Have you ever met anyone who doesn’t like Hawaiian bread?
Yeah, me either. While most than just fine served warm and topped with butter, this enriched and slightly sweet bread is a delicious tableau for a whole host of other concoctions. Think bread pudding. Think French toast.
When TD decided to try out pulled pork on his Big Green Egg for Memorial Day Weekend, I knew it was time to try my hand at these Southern California mainstays. I’ll admit it felt a little like taking on Goliath considering we live in the city that calls itself home to the King’s Hawaiian headquarters. But as you know, I like to live on the edge.
First things first–can you guess the secret ingredient? Think Hawaii.
Nope…not coconut but close: pineapple.
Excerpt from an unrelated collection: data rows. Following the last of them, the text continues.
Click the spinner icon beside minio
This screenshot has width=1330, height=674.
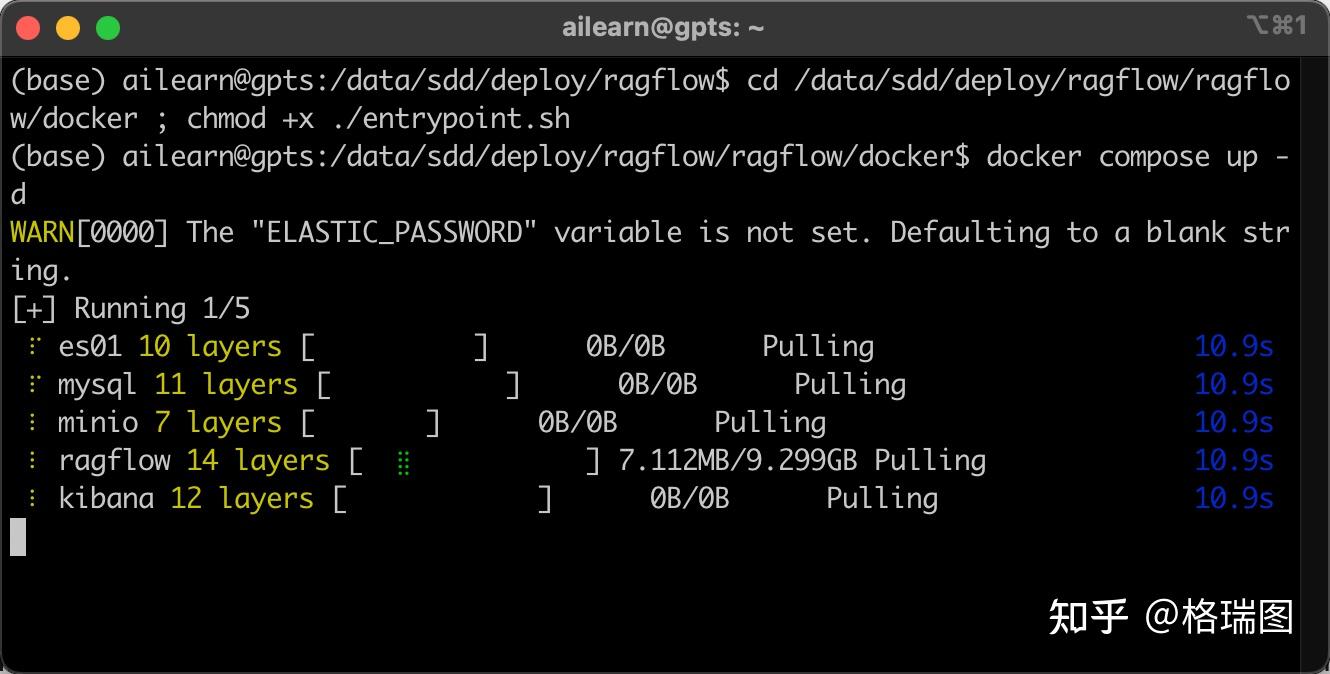35,423
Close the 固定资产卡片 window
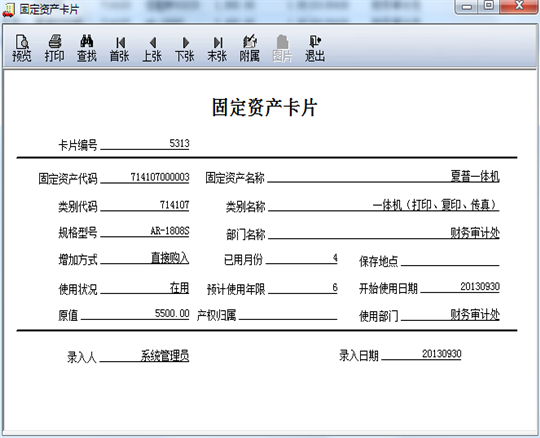This screenshot has width=540, height=438. click(x=519, y=6)
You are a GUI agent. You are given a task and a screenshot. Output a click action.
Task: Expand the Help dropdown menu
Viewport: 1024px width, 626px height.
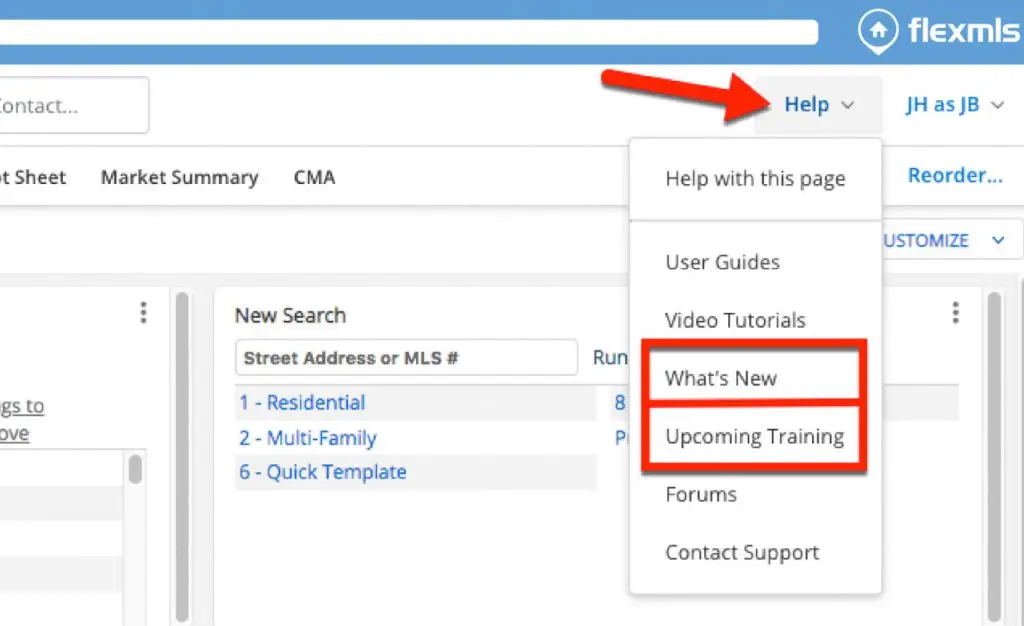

Makes perfect sense.
These rolls are really fun to make (and not because the stand mixer does most of the work) but give them time. The enriched dough has both eggs and butter in it, meaning the first and second rise will be on island time.
I couldn’t find an original recipe from King’s so used one from King Arthur Flour instead. The recipe calls for a couple of tablespoons of potato flour. Despite following my own rules and reading the recipe through days in advance, I forgot to pick up potato flour so I just omitted. I don’t think it made a noticeable difference but just to be safe, I’ll include next time and report back.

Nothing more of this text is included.